A week later, now that the Mountaineers have just four to play and still need three wins? Well, the tune is changing just a bit.
"Yeah, because that number is sneaking up on us it'll probably be used as motivation,'' Holgorsen said. "I feel like we have a lot to play for, and I think the players feel like they have a lot to play for.''
The reality is that the only way the Mountaineers (3-5, 1-4 Big 12) will stretch the program's bowl streak to 12 years is by winning three of the final four games and getting to at least 6-6. Teams with a losing record are ineligible for bowl games.
While coaches like to talk about one-game seasons, West Virginia's can actually be looked at as a couple of two-game seasons.
The final two games are at Kansas and home against Iowa State. While no 3-5 team can be considered a prohibitive favorite over anyone, if WVU can't handle 2-5 Kansas and 1-6 Iowa State in those games, well, a bowl game shouldn't even be a pipe dream.
So if the Mountaineers can win those last two, the immediate and crucial issue is not the big picture of winning three of four, but the more-compressed objective of winning one of the next two.

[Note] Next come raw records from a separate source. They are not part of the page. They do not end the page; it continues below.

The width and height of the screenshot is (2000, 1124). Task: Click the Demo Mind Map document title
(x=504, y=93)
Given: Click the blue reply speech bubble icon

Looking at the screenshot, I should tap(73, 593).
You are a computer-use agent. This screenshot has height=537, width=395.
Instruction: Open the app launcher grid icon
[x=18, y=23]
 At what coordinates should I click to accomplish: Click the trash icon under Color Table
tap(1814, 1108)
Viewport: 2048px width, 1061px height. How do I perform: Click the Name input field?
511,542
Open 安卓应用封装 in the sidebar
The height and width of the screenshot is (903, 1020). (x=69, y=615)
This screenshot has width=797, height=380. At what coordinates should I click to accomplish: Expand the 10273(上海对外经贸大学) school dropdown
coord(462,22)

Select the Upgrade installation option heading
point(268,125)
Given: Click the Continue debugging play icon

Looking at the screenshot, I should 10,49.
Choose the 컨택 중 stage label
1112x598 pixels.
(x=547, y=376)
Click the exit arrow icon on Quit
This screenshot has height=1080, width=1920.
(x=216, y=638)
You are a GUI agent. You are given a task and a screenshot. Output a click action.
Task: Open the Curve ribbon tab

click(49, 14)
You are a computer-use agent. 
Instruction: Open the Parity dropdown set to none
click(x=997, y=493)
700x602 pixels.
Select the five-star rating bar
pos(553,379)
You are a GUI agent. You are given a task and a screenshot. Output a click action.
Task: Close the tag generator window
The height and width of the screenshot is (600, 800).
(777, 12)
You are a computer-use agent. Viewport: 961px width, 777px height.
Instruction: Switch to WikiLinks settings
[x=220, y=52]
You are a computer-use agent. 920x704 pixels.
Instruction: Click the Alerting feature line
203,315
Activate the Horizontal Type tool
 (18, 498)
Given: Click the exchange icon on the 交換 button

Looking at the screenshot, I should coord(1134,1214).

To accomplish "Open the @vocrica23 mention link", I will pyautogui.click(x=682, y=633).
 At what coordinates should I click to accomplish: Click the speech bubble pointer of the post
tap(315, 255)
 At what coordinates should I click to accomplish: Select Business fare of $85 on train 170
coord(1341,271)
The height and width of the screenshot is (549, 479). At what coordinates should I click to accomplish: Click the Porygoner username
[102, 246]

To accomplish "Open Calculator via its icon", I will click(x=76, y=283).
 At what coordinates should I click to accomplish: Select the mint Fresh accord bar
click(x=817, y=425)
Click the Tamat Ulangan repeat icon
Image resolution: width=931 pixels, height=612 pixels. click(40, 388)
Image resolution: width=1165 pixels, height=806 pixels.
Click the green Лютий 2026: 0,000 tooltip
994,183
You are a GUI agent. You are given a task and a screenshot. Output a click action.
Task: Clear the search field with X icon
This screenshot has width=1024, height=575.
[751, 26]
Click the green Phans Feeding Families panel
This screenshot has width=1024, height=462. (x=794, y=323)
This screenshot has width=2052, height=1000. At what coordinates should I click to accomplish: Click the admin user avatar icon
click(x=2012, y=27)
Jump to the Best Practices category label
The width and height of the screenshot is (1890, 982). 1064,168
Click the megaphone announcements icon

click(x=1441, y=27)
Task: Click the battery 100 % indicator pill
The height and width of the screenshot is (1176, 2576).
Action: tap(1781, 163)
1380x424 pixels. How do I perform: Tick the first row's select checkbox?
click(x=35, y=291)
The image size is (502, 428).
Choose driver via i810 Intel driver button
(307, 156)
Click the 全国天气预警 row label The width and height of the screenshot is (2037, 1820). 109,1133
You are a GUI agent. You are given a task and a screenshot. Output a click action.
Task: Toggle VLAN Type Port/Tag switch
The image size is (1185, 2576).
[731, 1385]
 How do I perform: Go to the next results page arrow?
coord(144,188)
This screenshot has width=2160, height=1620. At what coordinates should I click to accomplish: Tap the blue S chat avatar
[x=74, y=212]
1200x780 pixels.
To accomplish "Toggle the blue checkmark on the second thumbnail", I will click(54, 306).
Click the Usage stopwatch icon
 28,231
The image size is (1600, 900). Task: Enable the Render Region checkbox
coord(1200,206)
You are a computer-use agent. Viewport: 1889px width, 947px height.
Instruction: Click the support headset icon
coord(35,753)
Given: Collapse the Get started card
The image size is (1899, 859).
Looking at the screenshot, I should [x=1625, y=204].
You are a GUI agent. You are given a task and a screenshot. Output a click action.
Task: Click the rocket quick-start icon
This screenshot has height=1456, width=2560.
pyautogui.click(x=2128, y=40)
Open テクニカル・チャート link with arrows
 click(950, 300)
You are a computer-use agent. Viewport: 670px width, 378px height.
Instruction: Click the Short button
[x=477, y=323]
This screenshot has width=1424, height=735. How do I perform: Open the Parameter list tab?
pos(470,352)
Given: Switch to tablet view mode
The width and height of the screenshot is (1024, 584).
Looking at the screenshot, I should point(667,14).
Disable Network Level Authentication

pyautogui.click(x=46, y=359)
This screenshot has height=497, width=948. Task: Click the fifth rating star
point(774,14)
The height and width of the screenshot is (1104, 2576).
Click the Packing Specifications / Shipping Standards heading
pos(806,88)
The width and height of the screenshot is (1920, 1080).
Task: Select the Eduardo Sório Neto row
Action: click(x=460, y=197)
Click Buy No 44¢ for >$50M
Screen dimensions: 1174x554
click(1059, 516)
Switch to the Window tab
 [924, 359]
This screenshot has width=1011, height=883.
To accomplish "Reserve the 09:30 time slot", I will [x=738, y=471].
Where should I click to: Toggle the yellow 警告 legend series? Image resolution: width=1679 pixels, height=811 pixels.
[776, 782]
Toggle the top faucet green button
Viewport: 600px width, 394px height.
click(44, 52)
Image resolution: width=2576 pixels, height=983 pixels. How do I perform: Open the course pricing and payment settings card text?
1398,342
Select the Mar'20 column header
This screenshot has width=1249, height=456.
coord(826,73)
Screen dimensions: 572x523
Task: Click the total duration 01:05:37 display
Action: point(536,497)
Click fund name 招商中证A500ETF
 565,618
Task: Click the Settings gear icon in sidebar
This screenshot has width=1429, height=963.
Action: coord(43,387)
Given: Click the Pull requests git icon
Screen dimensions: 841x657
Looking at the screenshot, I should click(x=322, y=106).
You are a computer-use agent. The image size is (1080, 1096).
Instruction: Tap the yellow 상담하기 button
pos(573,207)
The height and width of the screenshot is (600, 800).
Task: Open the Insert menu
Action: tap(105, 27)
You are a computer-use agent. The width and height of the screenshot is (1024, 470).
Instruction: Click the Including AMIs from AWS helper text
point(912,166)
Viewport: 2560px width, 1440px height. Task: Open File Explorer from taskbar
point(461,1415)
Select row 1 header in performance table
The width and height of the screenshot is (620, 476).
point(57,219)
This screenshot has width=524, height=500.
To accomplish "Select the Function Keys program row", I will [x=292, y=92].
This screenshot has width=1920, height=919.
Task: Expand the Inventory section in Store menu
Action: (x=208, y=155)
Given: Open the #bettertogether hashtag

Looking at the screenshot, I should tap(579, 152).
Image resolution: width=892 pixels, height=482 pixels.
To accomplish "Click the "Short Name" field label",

First up is identically positioned TCU (3-5, 1-4) today at Amon G. Carter Stadium. Next week brings a visit from reenergized Texas in the first night game of the season at Mountaineer Field.
Does this team have even a chance? Well, Holgorsen isn't thrilled with the improvement the Mountaineers have shown through the first eight games, but there's been enough there to warrant optimism.
"We haven't finished well the past two weeks, but they've been competitive,'' Holgorsen said of lost second-half leads and games to Texas Tech and then Kansas State. "The game last week was a lot more competitive than what the final score indicated. It's not a moral victory to say we were in the game in the fourth quarter the past two weeks, but that's not my point. We're battling. It's just not a winning effort.''
TCU is a two-touchdown favorite today against the Mountaineers at home. That wouldn't be odd except that the Horned Frogs are barely averaging two touchdowns a game.
In five Big 12 games, TCU is averaging just 14.2 points. The Horned Frogs have scored two touchdowns in the last two games combined, losses of 24-10 to Oklahoma State and 30-7 to Texas.
"The bottom line is that you have to score more points,'' TCU coach Gary Patterson said.
What has kept TCU in games, of course, is its defense. Even without 2012 Big 12 defensive player of the year Devonte Fields - out for the season with an injured foot - the Horned Frogs are third in the Big 12 in total defense and first in sacks and interceptions.
Against West Virginia, TCU faces an offense that seems to run and throw the ball fairly equally, so that's a concern for Patterson.